I have to admit, I started using the Non level-winds some 35 years ago with my bass fishing reels and just got used to it. It takes what most of you know as an "educated thumb". The problem these days is the BRAIDED line! Not TOO much of a problem when reeling in to check bait, but a BIT of a problem when reeling in a good size "fishie". I have a nice little leather and knit thumb cover to protect my thumb...but in the heat of the battle, it's a little tough to pull it out of my pocket and slip it on and it's too dang uncomfortable to wear while waiting for something to hit. I've seen the "tape" that looks good, but haven't tried it. My problem is...what could one put on one's thumb to protect it from the braid and still have it be comfortable for 6-8 hours fishing...ie...not cutting off the circulation or causing the thumb to sweat, while still allowing you to "thumb" the spool when casting, etc. It's a Bit*h thumbing the line to get it even on the spool when using PP. Any suggestions? Not trying to highjack the thread...I think it is ALL related!


----------



## kthrift (Nov 22, 2007)

*level wind vs non-lw*

So far as getting to the 2nd bar of the beach, my hands down fav is my Penn 525 Mag with 2 xtra magnets on the AFAW 13'. The real crux is what you use to lube the bearings. My Abu 6500 Rocket on a 13' Okuma Solaris is the only reel I have that can go as far BECAUSE I took the level wind off. Bottom line, less friction + practice=more distance. No ceramic bearings, ABEC 7's. Your reel is only half of the distance equation. You need to have a solid rod that you can load up for launch and still have good bite detection.


----------



## rgking03 (Mar 20, 2005)

Jump Jump Jump Take The Jump!!!!!!!!!!!


----------



## threegals (Aug 26, 2007)

My .02 worth. To each his own and to each type of fishing, its own. I have both level wind and non. I learned on a Abu 5500 C3 level wind I found in the bottom of the Catawba River 25 years ago wade fishing at Lugoff. I will never go back to the level wind for casting. I would just as soon use a spinner. I have the slosh 30 and blue yonder now that I depend on.
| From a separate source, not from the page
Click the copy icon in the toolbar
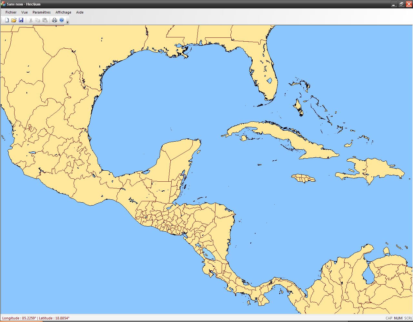 (x=38, y=20)
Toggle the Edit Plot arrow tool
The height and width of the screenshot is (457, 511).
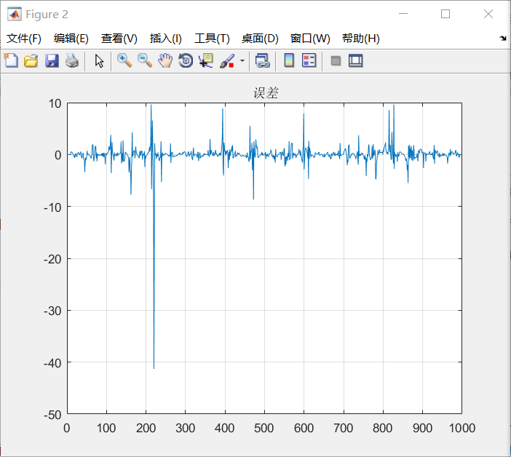point(99,61)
I will never go back to a level wind for surf fishing (and never go with a non level wind for boat or pier). I can't see the advantages of a level wind over a spinner, I have used all the level wind hot rod'in tips, ceramic pawls, ceramic bearings, double worm bearings...$$$$. You can still find a spinner with the right rod that will compet with you. BUT give me a non-level wind, 8 and bait I can send her to another area code. To each his own, to each type of fishing its own reel. Ain't it fun??


----------



## fish bucket (Dec 5, 2002)

one thing i haven't seen addressed here is type of line.level winds are good for mono,not so good for braid.because they wrap so evenly they cause braid to bite into itself under pressure.using heavy lb test braid(50-65)can somewhat alleviate this problem.
when using your thumb on a non level wind,you can wrap in an x shaped pattern which prevents line from digging in.


----------